Mr Leung, 30, and Ms Yau, 25, also displayed a flag that said “Hong Kong is Not China” and used an old-fashioned derogatory Japanese term for China. Ms Yau inserted a curse word into her pledge, while Mr Leung crossed his fingers.

The judge said: “By seeking to make a mockery of China and the People’s Republic of China in a derogatory and humiliating manner, it is objectively plain that Mr Leung and Ms Yau refused to pledge allegiance to the Hong Kong Special Administrative Region as an inalienable part of the People’s Republic of China.”

The two politicians said they would appeal the decision to the Court of Final Appeal, rather than accepting the outcome and running for the seats again in a by-election.

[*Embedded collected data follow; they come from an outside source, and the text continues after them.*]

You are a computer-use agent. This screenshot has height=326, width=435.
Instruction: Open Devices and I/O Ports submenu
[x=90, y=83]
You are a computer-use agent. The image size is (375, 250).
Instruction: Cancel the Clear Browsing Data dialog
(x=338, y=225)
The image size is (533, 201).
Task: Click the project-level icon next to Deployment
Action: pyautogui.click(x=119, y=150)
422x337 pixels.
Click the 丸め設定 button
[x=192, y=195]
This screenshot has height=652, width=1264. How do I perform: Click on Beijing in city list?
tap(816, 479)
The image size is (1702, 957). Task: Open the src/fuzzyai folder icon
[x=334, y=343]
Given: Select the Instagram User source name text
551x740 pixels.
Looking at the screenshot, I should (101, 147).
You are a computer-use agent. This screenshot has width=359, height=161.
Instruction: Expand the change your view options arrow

“What is the meaning of joining this by-election if the result can be overruled by the government easily?” said Mr Leung, who accused Beijing of destroying Hong Kong’s values.

In an unprecedented step, Beijing handed down its own interpretation of the Basic Law last week, circumventing Hong Kong’s courts and raising fears that the city’s wide autonomy and independent judiciary under Chinese rule were being undermined.

China’s most senior legislative panel, the National People’s Congress Standing Committee, said that under the Basic Law anyone who doesn’t take their oath accurately, “sincerely and solemnly” should be barred from office.

While Hong Kong courts are required to enforce such rulings, Judge Au said he would have come to the same decision with or without Beijing’s interpretation.